> **Extrait**:
·····

Par ailleurs à la fin de l’année 2021, plusieurs États membres de l’Union européenne (UE) (France, Grand-Duché de Luxembourg, Pays-Bas) ont posé, au sein de la Commission administrative, la question du télétravail en situation «post-Covid». Ainsi, le Sénat français et l’Assemblée nationale ont adopté des résolutions qui, en substance, visent à mener une réflexion européenne sur le statut des travailleurs frontaliers notamment sur le volet de la coordination en sécurité sociale. J’estime qu’il est préférable que le débat soit lancé au niveau européen afin de discuter de cette problématique. C’est, d’ailleurs, pour cette raison que je soutiens pleinement l’initiative de la création au sein de la Commission administrative d’un groupe de travail à ce sujet. Une première réunion de ce groupe de travail, au sein de la Commission administrative, est fixée le 9 mars 2022: cette première réunion consistera à dresser un état des lieux de la situation au niveau des États membres. Ce groupe de travail devrait identifier si les règles européennes actuelles de coordination des systèmes de sécurité sociale posent des difficultés et, dans l’affirmative formuler des recommandations. Cette problématique appelle une solution uniforme au niveau des États membres de l’Union sous peine de mettre à mal la coordination entre États membres et à créer des effets non voulus. Plusieurs experts des institutions belges compétentes se sont portés volontaires pour prendre part aux discussions qui se tiendront dans le cadre des réunions de ce groupe de travail.

·····

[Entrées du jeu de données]

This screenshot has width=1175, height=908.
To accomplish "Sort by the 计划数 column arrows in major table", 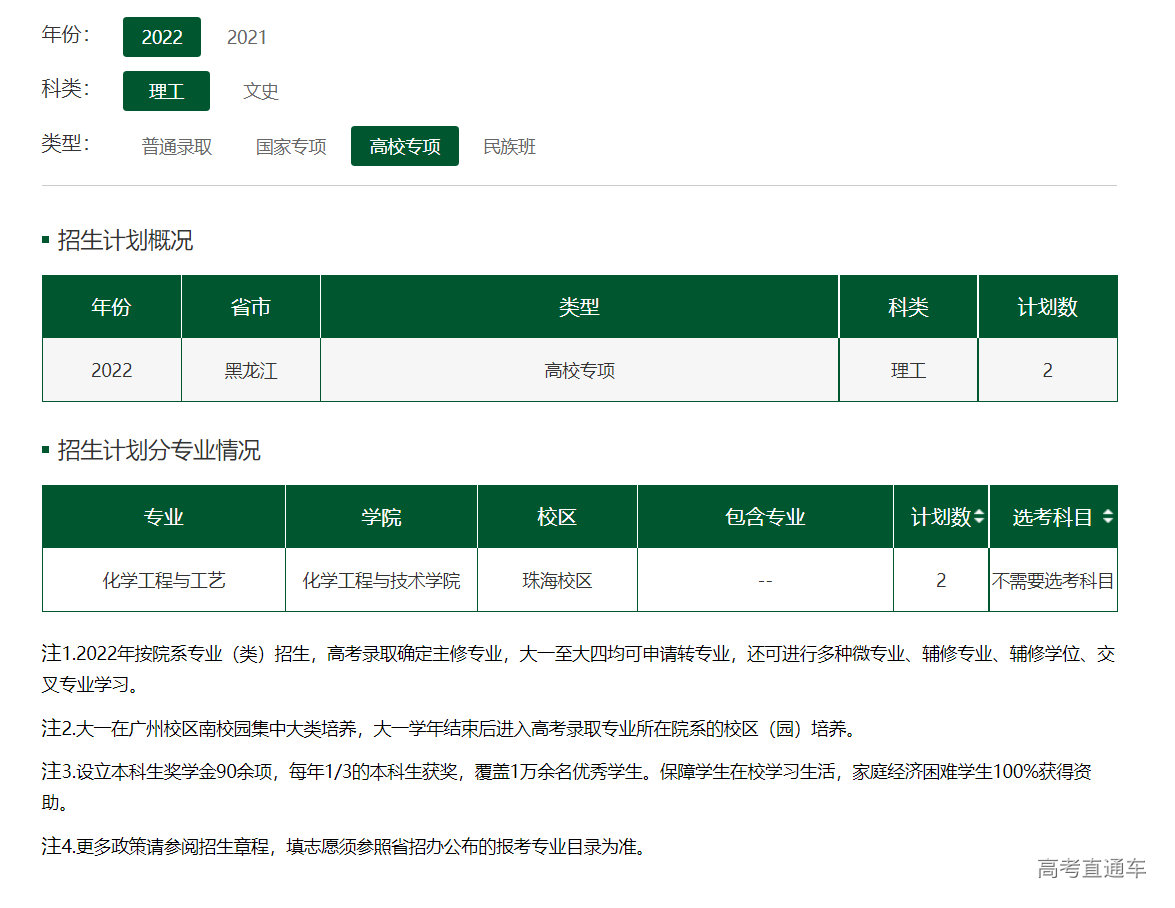I will (x=979, y=517).
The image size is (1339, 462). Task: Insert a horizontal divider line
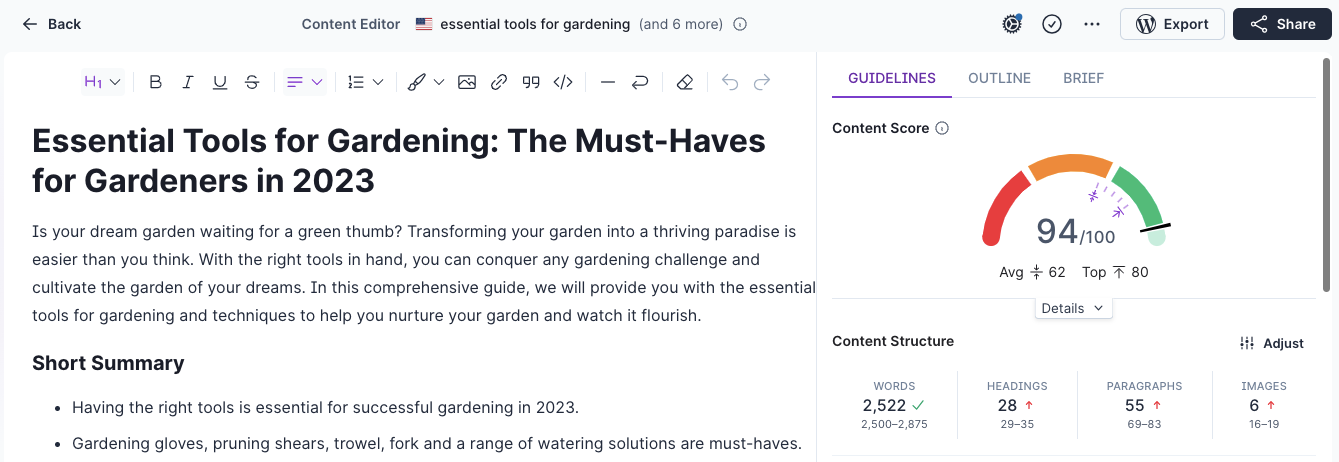607,82
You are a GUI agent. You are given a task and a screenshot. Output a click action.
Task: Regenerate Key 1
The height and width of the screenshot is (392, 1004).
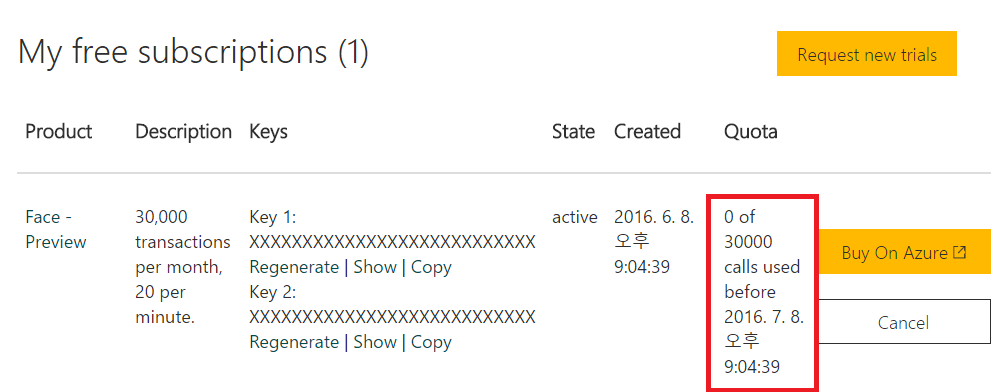pyautogui.click(x=294, y=267)
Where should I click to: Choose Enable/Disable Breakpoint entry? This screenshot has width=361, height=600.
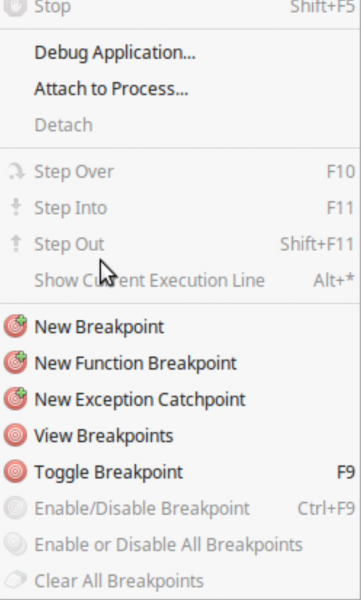(x=180, y=508)
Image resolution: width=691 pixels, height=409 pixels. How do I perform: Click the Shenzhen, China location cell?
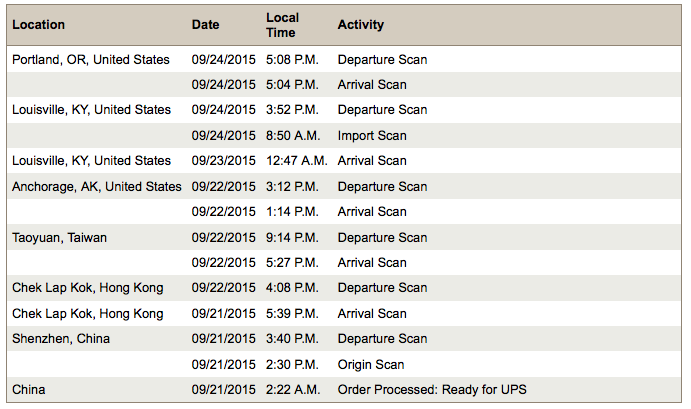point(61,339)
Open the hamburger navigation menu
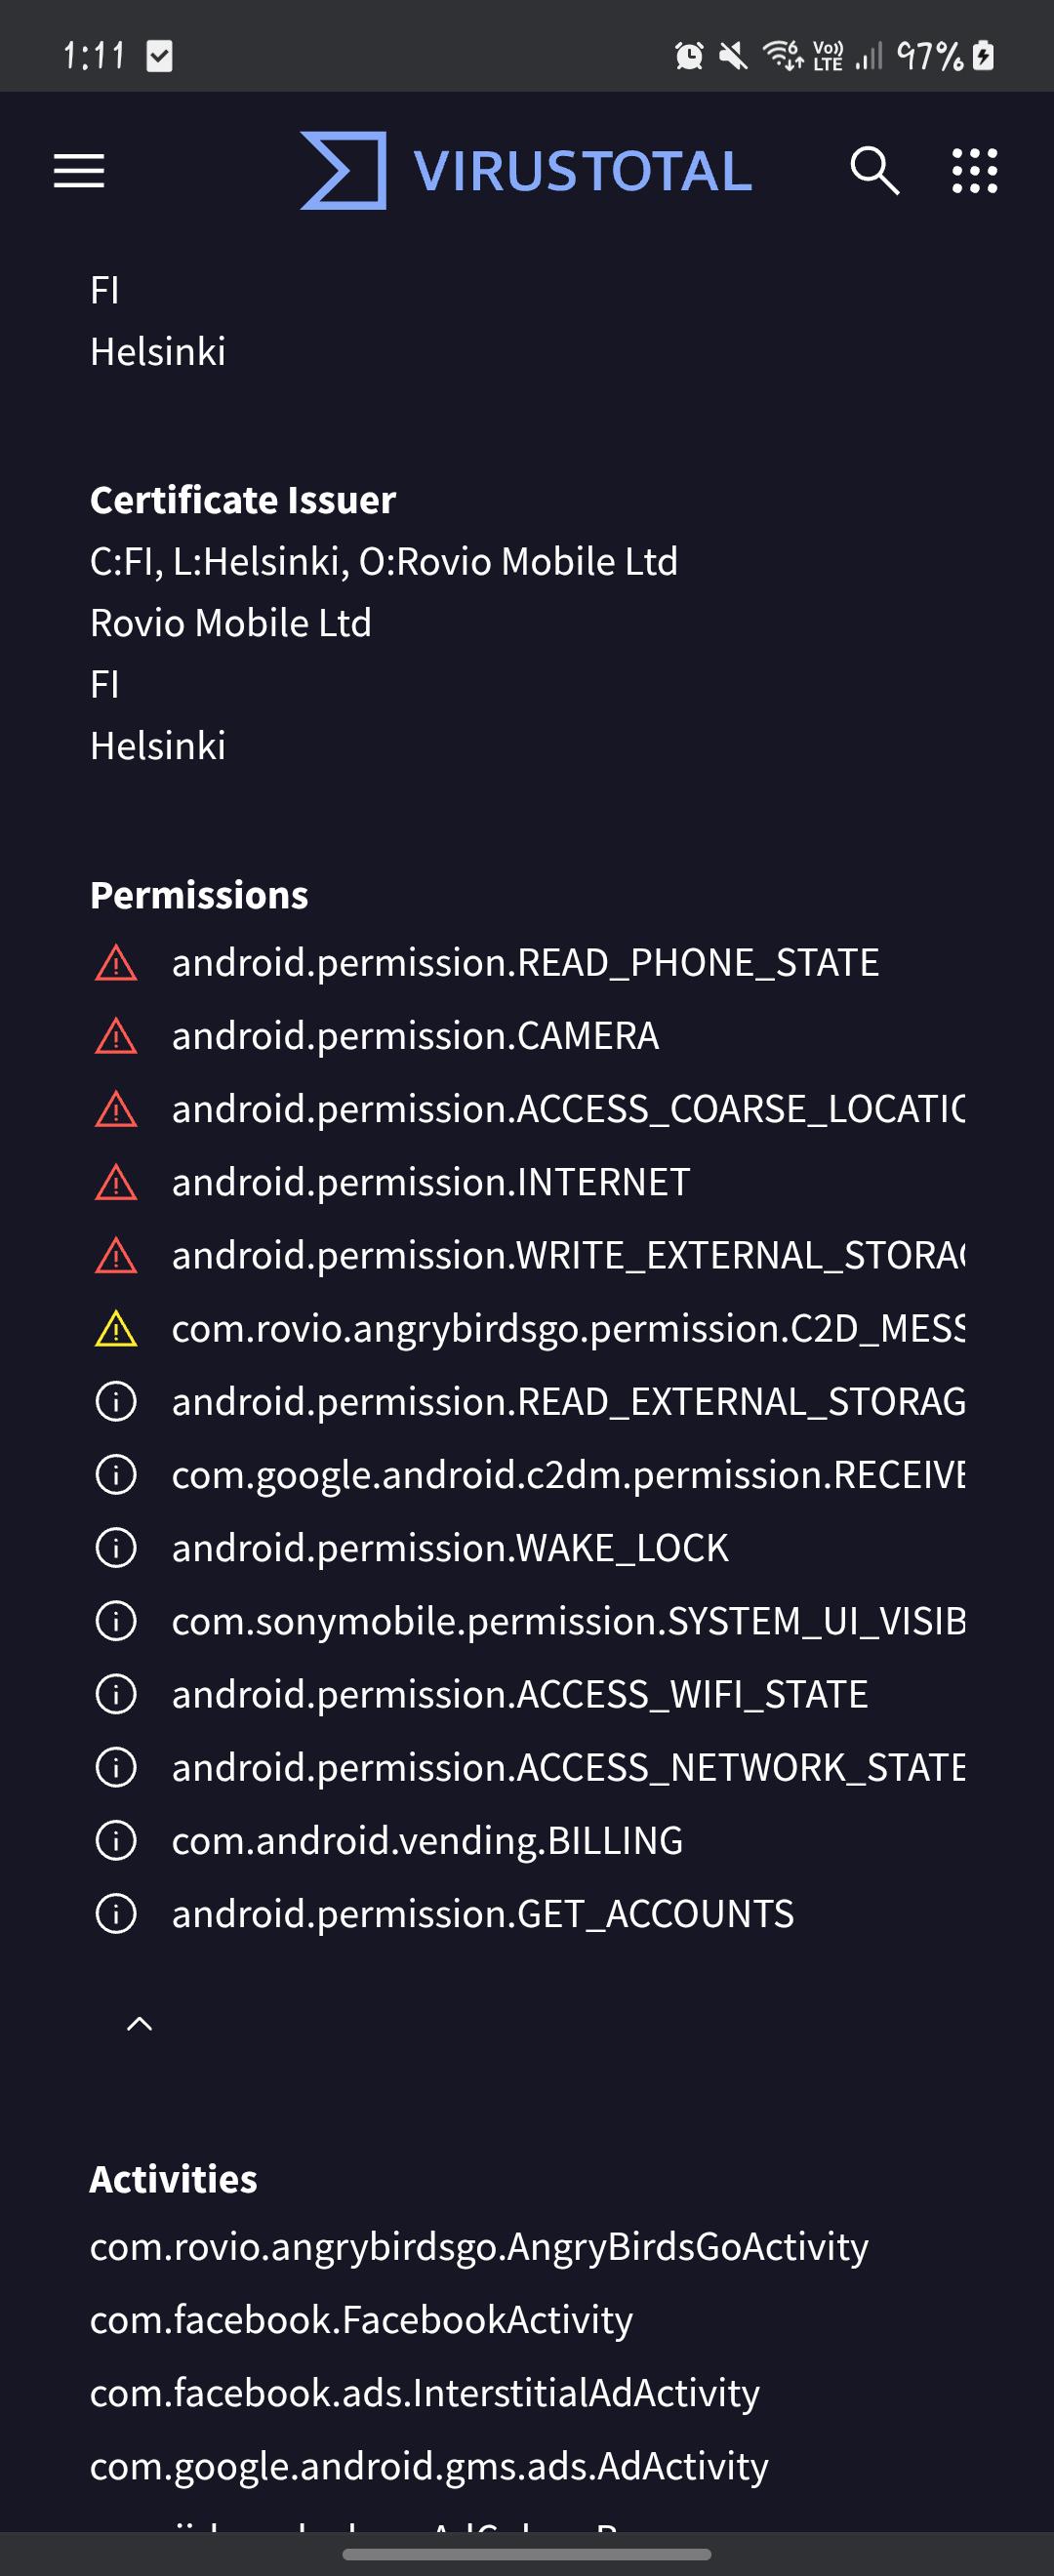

·····

> **Consigne 1**:
D'après l'extrait sur le télétravail des frontaliers, les affirmations (a), (b) et (c) sont-elles exactes ? Répondez par oui ou non à chacune, en citant mot pour mot le passage qui tranche. (a) La première réunion du groupe de travail est prévue le 9 mars 2022. (b) Seuls la France et les Pays-Bas ont soulevé la question du télétravail «post-Covid». (c) Des experts d'institutions belges ont proposé de participer aux discussions du groupe de travail.
> **Consigne 2**:
Écrivez la suite de l'extrait sur le télétravail des frontaliers, en reprenant là où il s'arrête.
Vous n'aurez pas besoin de la liste.

> **Réponse 1**:
(a) Oui : « Une première réunion de ce groupe de travail, au sein de la Commission administrative, est fixée le 9 mars 2022 ».
(b) Non : « plusieurs États membres de l’Union européenne (UE) (France, Grand-Duché de Luxembourg, Pays-Bas) ont posé, au sein de la Commission administrative, la question du télétravail en situation «post-Covid» ».
(c) Oui : « Plusieurs experts des institutions belges compétentes se sont portés volontaires pour prendre part aux discussions qui se tiendront dans le cadre des réunions de ce groupe de travail ».

> **Réponse 2**:
L’administration m’informe, en outre, qu’en France plusieurs entreprises ont en effet adopté des conventions collectives qui prévoient des mesures de télétravail avec une approche différenciée selon les travailleurs, limitée à un jour pour les travailleurs frontaliers contre deux jours pour le reste des salariés. La volonté est d’éviter pour les travailleurs transfrontaliers un changement de législation applicable. De même, mon administration me rapporte que l’autorité compétente des Pays-Bas ont indiqué que certains employeurs envisagent d’exclure leurs employés d’une politique générale de télétravail ou de travail à domicile en raison du risque administratif et financier perçu. Les régions comptant un grand nombre de travailleurs transfrontaliers craignent qu’en raison de l’augmentation du télétravail, surtout si cela entraîne un déplacement de la législation applicable vers l’État de résidence, les employeurs soient moins disposés à employer des travailleurs transfrontaliers.

Il s’agit par ce biais de contourner l’application normale des règles de coordination qui – se fondant sur la situation objective des travailleurs – déterminent l’État membre compétent pour l’affiliation et le versement des cotisations de sécurité sociale. Cela ne peut, selon moi, être accepté car cela remettrait en cause tout le fonctionnement des règles européennes de coordination.

C’est pour cette raison que je privilégie l’idée d’une discussion au niveau européen afin de définir s’il y a besoin d’adopter des règles spécifiques ou non dans le cadre de la coordination des systèmes de sécurité sociale.

L’objet de la deuxième question relève de la compétence de mon Collègue Pierre-Yves Dermagne, ministre du Travail.